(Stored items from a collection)
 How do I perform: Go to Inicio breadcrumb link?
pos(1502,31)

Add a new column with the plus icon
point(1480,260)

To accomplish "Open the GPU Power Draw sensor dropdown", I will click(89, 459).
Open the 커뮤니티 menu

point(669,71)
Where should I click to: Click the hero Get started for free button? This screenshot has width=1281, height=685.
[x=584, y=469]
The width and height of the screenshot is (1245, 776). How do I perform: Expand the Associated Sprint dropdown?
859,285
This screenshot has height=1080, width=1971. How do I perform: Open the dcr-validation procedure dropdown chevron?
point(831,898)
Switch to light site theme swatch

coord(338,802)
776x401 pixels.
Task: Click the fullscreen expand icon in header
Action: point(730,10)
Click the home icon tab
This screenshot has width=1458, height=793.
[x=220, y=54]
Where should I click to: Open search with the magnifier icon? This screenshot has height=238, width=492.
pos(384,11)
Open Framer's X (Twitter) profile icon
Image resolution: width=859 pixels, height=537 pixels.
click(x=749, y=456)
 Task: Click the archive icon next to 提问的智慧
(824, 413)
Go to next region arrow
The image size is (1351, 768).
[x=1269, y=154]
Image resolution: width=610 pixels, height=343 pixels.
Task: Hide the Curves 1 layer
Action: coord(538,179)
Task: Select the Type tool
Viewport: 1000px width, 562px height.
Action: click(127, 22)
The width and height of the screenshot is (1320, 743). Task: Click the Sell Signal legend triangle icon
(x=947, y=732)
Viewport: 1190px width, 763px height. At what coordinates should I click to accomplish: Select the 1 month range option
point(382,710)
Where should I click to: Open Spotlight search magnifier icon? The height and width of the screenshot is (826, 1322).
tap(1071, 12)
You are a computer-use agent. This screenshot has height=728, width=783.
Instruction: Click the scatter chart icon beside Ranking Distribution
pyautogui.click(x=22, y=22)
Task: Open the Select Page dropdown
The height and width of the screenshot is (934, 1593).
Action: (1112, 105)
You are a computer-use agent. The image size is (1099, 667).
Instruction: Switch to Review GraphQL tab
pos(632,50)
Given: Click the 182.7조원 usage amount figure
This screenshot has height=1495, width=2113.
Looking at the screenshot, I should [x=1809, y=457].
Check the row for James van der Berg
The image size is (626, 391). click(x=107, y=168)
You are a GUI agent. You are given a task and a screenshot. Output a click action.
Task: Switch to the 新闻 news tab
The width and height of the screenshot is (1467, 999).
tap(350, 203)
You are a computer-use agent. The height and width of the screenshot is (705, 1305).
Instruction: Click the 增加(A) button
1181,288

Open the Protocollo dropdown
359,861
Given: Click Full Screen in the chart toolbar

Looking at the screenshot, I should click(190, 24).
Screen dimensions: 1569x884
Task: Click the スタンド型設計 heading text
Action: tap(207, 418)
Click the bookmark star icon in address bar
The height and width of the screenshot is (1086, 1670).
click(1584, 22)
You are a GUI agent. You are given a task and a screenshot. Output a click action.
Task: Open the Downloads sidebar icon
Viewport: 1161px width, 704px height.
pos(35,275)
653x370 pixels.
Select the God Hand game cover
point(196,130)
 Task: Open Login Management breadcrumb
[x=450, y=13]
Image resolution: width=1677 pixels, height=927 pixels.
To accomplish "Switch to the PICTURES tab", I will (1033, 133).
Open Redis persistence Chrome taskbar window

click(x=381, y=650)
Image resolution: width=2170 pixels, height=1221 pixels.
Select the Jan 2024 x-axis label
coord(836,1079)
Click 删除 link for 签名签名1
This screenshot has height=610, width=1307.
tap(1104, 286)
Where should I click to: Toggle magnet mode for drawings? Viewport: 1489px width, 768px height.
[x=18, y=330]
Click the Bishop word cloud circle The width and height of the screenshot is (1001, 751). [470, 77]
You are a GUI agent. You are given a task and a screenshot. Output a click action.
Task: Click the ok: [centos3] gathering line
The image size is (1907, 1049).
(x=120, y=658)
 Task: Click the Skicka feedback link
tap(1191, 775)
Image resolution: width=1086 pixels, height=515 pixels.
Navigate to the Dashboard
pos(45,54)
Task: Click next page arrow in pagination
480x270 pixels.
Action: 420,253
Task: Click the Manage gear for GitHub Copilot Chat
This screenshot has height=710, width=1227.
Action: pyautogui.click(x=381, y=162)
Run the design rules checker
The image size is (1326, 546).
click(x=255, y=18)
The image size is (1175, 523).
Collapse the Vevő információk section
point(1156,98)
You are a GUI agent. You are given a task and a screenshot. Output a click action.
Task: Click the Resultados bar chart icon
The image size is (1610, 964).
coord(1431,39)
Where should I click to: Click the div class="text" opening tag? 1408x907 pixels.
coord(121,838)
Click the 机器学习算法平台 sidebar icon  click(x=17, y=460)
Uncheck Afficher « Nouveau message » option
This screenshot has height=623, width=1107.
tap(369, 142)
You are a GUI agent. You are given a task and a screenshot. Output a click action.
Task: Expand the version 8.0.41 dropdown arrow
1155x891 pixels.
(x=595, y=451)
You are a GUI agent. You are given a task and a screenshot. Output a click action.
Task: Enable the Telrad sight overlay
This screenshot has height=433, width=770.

• Work instruction:
Where a line of the entries contains the word "arrow", copy that line.

• Answer to this problem:
Go to next region arrow
Task: Click next page arrow in pagination
Task: Expand the version 8.0.41 dropdown arrow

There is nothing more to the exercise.